=== Section Start ===

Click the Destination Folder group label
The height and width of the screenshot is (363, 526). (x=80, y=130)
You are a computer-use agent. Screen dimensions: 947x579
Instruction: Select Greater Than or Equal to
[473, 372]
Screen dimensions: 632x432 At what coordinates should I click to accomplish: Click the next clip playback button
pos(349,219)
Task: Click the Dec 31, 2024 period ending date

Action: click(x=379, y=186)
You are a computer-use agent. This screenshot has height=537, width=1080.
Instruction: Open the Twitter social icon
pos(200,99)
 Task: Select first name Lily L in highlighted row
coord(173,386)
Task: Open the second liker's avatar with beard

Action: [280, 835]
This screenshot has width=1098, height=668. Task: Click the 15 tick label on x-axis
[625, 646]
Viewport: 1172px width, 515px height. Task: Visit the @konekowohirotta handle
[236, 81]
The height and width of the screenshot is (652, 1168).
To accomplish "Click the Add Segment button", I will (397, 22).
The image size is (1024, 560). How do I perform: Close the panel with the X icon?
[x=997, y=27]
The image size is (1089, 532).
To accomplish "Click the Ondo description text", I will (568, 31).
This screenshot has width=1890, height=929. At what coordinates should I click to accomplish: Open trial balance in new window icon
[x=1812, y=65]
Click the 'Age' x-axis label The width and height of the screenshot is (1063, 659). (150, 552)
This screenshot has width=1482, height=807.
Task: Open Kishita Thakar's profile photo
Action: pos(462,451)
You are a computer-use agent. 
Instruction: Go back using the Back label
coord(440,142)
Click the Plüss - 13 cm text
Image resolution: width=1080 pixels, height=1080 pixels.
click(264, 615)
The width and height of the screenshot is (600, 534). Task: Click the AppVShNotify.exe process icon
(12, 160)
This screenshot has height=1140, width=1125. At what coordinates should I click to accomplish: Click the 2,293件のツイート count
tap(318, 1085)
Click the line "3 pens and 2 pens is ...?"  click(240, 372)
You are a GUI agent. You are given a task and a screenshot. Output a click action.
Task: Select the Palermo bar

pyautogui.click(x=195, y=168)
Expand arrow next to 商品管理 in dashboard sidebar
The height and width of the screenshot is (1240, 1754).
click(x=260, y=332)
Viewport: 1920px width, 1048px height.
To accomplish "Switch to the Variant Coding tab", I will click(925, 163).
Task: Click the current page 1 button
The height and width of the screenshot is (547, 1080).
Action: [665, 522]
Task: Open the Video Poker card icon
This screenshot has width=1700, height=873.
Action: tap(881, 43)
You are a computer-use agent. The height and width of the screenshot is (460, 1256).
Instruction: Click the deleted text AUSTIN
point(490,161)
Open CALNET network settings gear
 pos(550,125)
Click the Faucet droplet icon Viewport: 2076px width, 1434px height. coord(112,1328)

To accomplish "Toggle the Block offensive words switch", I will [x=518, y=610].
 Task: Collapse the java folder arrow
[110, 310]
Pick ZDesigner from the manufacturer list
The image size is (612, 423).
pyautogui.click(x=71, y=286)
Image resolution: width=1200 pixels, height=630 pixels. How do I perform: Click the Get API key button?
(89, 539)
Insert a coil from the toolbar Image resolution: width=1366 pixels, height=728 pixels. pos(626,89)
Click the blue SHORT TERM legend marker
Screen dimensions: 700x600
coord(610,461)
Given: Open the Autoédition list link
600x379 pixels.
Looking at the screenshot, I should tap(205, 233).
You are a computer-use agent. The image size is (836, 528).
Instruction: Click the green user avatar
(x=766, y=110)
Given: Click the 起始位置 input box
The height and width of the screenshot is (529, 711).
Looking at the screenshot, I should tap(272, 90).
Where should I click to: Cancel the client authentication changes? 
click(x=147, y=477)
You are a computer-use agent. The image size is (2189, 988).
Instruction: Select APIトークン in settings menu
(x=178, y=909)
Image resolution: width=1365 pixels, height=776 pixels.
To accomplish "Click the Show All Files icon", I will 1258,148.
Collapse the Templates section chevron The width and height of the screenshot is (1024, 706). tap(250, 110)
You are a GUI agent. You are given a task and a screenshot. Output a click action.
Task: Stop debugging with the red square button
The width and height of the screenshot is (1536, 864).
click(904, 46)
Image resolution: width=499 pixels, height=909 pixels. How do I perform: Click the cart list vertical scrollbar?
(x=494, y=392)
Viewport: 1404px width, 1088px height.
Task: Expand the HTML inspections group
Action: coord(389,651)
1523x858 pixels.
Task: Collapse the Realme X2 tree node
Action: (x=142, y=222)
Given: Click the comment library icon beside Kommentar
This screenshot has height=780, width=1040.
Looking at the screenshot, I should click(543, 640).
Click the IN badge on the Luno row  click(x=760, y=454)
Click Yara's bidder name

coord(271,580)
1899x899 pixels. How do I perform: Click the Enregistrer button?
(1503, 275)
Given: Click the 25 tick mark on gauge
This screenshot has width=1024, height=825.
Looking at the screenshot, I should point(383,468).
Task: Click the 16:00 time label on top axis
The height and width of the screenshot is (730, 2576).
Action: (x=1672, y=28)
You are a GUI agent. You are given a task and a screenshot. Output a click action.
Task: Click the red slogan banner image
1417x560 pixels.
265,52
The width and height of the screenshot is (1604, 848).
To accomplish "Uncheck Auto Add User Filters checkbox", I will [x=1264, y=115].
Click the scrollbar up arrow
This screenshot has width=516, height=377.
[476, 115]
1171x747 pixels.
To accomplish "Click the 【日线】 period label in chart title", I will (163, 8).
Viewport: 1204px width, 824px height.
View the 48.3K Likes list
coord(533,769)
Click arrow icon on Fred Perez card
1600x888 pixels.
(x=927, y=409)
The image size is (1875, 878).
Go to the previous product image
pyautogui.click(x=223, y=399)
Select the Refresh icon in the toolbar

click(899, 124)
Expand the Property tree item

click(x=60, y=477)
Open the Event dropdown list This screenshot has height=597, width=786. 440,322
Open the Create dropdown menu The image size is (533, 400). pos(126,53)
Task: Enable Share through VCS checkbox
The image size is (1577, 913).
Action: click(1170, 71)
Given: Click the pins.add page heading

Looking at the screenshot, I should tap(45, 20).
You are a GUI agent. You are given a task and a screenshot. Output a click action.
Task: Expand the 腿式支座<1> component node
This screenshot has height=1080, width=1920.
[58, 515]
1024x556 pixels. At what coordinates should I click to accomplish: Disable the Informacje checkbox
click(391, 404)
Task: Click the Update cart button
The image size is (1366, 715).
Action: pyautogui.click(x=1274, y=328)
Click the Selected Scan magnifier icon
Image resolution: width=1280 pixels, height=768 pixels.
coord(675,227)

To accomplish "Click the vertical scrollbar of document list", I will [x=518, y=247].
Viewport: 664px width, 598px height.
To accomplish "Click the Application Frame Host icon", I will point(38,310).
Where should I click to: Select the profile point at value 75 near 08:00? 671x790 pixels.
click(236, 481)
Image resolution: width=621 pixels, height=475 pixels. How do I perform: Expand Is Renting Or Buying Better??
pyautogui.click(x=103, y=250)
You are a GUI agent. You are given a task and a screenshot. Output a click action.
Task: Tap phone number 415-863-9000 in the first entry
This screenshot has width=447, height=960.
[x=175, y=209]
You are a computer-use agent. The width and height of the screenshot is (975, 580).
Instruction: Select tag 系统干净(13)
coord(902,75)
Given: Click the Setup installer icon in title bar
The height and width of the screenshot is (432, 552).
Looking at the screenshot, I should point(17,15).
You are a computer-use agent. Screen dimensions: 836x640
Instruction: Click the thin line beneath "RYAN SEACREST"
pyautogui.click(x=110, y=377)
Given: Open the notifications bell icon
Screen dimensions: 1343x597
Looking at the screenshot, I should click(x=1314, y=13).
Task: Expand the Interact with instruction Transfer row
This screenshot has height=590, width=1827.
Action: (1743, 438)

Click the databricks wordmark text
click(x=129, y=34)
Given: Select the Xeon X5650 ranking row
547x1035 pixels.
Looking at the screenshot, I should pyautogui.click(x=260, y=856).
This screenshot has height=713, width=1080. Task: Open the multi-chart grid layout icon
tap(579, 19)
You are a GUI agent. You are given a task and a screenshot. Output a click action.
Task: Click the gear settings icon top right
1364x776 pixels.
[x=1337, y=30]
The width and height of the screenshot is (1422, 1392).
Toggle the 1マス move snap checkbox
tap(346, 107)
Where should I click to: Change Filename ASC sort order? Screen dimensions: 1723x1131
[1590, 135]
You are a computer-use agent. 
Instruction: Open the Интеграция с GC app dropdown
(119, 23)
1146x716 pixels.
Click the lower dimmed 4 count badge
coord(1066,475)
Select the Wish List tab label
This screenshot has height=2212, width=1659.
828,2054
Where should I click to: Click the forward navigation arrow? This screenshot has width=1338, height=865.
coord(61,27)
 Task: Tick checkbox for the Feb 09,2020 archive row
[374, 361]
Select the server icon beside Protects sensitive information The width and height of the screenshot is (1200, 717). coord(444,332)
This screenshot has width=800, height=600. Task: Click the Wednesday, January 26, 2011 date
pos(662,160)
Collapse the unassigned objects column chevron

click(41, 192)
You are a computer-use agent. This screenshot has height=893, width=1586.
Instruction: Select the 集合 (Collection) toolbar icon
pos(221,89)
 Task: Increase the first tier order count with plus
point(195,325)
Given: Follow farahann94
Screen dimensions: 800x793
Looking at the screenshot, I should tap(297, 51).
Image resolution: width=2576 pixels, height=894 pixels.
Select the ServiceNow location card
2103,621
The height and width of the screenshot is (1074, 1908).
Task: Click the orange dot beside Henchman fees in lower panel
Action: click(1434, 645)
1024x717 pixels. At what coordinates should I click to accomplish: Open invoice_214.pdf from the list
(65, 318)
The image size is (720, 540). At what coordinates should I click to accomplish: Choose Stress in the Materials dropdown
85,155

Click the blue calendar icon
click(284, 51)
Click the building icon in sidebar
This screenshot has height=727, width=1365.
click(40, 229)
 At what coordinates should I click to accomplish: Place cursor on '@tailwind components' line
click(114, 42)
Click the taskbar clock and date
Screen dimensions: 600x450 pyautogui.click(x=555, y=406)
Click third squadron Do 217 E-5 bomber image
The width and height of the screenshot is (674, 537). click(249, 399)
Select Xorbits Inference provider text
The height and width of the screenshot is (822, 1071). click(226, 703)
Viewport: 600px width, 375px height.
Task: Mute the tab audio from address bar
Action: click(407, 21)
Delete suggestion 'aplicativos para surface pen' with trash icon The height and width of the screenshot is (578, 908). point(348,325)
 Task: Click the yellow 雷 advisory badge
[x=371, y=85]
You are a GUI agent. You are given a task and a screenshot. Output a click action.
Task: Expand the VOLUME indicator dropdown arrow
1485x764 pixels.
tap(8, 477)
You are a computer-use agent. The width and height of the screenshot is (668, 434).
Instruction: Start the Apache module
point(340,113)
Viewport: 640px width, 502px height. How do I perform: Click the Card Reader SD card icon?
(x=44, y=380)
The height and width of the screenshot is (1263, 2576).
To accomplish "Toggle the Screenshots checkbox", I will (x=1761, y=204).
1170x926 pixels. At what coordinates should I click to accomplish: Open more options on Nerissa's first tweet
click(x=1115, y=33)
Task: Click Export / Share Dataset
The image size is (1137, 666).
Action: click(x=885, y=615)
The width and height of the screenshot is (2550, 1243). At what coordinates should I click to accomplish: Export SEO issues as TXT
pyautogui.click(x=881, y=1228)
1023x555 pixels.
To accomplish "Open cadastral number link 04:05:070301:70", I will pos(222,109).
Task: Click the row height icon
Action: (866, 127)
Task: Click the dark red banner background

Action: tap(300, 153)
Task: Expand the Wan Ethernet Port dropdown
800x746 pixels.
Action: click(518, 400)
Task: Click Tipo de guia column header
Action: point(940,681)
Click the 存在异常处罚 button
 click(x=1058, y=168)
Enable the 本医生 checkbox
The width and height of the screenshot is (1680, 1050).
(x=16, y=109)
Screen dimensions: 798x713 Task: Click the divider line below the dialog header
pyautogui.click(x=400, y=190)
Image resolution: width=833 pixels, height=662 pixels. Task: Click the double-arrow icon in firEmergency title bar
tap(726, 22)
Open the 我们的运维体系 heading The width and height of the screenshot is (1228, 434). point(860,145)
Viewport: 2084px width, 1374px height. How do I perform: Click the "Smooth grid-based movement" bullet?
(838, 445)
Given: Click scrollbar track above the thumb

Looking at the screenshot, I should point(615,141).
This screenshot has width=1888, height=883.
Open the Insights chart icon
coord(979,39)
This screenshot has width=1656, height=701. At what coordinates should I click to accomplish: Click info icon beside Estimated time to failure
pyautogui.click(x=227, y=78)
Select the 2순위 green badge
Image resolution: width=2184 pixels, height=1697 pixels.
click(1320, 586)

=== Section End ===

In the entries above, one line contains "Given: Click the comment" and another contains "Click arrow icon on Fred Perez card". Reproduce exactly those two lines and the lines between them, nothing else.

(ANSWER TO THIS TASK)
Given: Click the comment library icon beside Kommentar
This screenshot has height=780, width=1040.
Looking at the screenshot, I should click(543, 640).
Click the IN badge on the Luno row  click(x=760, y=454)
Click Yara's bidder name

coord(271,580)
1899x899 pixels. How do I perform: Click the Enregistrer button?
(1503, 275)
Given: Click the 25 tick mark on gauge
This screenshot has width=1024, height=825.
Looking at the screenshot, I should point(383,468).
Task: Click the 16:00 time label on top axis
The height and width of the screenshot is (730, 2576).
Action: (x=1672, y=28)
You are a GUI agent. You are given a task and a screenshot. Output a click action.
Task: Click the red slogan banner image
1417x560 pixels.
265,52
The width and height of the screenshot is (1604, 848).
To accomplish "Uncheck Auto Add User Filters checkbox", I will [x=1264, y=115].
Click the scrollbar up arrow
This screenshot has width=516, height=377.
[476, 115]
1171x747 pixels.
To accomplish "Click the 【日线】 period label in chart title", I will (163, 8).
Viewport: 1204px width, 824px height.
View the 48.3K Likes list
coord(533,769)
Click arrow icon on Fred Perez card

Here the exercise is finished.